Derek Jeter of the New York Yankees finally collected career-hit number 3,000 by ripping a ball into the left-field stands for a home run. The lucky young man who retrieved the valuable ball…gave it back, becoming the latest star-crossed fan to fall financial victim to mental accounting.
Writing for TIME a dozen years ago, I noted that the young man who caught Mark McGwire’s record-breaking 62nd home-run ball of the 1998 season lost an estimated $1 million when he dutifully handed the ball back to the St. Louis Cardinals. The Jeter ball was probably worth less — $250,000 by one estimate. But the kid who caught it, 23-year-old Christian Lopez, still owes tens of thousands in student loans. He’s giving away a quarter mil?

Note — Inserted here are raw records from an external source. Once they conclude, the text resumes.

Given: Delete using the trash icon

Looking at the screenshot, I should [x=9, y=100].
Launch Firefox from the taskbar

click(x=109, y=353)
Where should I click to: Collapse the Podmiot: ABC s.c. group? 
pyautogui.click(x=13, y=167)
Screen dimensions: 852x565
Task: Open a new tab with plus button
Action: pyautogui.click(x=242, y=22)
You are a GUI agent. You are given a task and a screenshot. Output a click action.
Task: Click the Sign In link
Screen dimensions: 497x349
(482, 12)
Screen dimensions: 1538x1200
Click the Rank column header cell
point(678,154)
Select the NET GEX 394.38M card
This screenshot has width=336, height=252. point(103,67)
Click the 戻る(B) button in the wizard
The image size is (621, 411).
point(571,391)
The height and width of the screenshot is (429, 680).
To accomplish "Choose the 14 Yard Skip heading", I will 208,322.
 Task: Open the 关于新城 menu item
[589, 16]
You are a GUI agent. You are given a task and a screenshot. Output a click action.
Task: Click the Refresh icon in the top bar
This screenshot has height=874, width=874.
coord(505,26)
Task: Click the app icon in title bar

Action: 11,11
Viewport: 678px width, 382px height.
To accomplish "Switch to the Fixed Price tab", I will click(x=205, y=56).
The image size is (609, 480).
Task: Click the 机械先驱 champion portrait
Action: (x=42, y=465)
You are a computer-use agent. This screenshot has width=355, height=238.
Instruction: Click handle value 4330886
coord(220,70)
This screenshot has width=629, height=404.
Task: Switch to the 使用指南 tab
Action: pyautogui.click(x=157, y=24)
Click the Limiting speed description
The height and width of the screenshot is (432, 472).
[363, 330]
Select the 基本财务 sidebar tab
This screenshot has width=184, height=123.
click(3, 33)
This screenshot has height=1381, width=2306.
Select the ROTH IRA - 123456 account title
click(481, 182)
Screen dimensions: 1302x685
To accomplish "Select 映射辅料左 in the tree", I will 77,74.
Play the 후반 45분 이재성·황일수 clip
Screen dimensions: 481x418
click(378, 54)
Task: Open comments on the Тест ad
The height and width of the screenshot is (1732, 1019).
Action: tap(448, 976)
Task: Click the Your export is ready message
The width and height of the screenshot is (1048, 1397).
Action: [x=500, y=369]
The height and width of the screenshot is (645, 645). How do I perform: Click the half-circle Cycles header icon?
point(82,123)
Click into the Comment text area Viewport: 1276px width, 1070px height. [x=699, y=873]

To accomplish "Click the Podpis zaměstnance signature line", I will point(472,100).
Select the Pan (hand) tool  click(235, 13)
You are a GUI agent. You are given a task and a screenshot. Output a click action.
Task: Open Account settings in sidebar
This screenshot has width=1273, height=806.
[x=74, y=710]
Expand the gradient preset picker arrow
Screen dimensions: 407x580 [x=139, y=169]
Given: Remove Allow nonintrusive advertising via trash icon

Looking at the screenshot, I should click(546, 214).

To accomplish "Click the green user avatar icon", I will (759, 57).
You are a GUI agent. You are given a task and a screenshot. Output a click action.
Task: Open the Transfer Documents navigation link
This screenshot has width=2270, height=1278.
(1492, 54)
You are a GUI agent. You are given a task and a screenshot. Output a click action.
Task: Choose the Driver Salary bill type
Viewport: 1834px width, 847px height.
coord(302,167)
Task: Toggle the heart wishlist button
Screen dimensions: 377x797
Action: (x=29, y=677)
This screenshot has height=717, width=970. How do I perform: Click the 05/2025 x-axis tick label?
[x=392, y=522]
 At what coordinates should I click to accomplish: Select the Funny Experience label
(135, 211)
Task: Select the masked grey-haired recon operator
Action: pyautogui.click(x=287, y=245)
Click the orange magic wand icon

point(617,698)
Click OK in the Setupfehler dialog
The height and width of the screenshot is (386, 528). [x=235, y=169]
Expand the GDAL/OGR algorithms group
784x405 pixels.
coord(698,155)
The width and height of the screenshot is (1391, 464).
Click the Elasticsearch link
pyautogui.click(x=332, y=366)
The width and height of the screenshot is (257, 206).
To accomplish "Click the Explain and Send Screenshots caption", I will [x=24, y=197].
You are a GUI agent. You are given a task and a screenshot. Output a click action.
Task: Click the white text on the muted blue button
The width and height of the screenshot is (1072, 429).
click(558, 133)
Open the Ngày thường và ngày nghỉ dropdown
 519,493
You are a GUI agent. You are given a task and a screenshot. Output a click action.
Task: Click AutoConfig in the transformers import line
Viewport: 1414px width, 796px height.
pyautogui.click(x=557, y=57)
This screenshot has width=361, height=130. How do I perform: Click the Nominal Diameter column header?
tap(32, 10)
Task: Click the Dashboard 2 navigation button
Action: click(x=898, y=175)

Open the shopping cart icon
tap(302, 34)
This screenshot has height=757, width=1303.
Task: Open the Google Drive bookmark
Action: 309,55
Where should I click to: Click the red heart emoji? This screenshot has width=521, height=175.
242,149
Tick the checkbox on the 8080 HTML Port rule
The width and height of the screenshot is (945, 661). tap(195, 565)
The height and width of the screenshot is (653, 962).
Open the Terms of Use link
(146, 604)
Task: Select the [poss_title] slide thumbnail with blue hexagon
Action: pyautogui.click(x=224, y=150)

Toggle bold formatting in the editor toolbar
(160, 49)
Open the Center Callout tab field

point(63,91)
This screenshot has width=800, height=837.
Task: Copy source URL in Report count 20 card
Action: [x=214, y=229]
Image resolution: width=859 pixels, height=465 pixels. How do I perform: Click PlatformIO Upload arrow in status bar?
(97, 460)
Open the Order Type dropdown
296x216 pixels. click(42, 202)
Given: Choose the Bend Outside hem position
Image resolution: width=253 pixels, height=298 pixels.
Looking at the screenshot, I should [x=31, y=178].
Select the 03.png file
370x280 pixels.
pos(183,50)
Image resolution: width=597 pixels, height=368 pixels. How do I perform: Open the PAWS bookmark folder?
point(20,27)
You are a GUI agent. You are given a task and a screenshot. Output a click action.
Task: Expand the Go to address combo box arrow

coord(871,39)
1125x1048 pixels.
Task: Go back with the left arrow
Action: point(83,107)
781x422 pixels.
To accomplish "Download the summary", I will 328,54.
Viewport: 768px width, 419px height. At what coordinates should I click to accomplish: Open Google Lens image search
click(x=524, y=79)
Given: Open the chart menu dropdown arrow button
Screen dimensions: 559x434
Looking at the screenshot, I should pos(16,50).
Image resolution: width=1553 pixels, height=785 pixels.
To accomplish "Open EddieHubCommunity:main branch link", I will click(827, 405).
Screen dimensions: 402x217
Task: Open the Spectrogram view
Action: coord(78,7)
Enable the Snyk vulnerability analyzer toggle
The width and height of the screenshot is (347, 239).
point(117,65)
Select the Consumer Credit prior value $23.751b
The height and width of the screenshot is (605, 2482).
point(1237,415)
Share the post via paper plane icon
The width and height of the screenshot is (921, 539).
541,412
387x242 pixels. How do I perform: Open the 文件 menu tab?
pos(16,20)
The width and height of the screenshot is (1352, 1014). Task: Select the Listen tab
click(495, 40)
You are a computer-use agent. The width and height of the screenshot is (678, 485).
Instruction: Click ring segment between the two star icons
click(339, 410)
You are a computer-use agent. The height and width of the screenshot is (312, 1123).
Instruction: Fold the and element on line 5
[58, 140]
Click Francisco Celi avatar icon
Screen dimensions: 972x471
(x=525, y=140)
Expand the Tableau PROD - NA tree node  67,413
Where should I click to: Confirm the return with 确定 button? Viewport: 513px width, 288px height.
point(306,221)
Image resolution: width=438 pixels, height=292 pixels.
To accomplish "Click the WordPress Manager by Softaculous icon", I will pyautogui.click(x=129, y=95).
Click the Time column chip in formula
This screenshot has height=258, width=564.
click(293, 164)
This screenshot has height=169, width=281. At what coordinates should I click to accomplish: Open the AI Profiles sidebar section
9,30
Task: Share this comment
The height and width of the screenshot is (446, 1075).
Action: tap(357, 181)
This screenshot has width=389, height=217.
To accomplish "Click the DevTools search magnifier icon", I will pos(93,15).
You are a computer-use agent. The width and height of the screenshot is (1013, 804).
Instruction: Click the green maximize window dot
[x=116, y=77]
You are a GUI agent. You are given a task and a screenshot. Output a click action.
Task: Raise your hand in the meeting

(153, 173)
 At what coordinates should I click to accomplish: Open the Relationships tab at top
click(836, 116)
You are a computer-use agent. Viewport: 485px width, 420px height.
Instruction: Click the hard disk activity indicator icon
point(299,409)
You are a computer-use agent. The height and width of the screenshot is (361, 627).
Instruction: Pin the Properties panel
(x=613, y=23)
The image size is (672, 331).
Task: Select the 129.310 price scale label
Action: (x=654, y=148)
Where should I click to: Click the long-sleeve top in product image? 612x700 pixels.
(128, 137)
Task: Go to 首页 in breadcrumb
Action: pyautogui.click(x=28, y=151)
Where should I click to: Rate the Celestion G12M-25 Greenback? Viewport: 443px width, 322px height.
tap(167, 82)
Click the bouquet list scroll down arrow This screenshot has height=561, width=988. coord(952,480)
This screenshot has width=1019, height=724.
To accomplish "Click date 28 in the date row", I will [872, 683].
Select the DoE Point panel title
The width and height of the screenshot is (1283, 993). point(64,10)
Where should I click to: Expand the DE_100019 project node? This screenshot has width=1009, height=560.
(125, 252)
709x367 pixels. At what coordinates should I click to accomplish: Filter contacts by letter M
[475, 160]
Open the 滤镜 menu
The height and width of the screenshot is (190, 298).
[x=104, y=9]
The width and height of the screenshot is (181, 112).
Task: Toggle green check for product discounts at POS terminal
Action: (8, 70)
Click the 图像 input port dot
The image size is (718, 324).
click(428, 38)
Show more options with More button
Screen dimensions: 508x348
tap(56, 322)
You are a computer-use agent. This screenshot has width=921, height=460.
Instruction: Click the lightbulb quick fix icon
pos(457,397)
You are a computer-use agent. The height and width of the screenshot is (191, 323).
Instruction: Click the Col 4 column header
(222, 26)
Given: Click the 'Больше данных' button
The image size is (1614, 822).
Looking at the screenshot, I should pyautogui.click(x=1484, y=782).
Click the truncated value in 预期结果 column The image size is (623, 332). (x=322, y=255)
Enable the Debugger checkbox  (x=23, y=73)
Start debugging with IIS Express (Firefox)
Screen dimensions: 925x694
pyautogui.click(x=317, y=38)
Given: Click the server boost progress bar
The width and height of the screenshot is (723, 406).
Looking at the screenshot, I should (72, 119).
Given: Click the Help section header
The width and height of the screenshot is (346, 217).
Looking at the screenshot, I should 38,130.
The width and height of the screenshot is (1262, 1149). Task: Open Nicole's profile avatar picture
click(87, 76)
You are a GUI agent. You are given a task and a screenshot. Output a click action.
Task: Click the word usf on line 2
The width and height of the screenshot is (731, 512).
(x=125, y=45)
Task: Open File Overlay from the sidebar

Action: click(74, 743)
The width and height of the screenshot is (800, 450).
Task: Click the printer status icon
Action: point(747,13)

And let’s not forget that this is the Yankees, a rich team that is all about the money. The Yankees charge so much for seats and a hot dog that ordinary people would have to mortgage their house for a few tickets and a good time near the dugout. Lopez made a grand, expensive gesture to an organization that only makes such gestures itself when backed into a corner. It was a mistake on many levels.
In case you are wondering, fans have the right to keep any ball hit in the stands. It says so right on the ticket. When Lopez grabbed the Jeter home run ball, he was $250,000 richer. Yet he gave it away in a blink. Here’s what he said: “Mr. Jeter deserved it. Yeah, money is cool and all, but I’m only 23 years old. I have a lot of time to make that. His accomplishment is a milestone.”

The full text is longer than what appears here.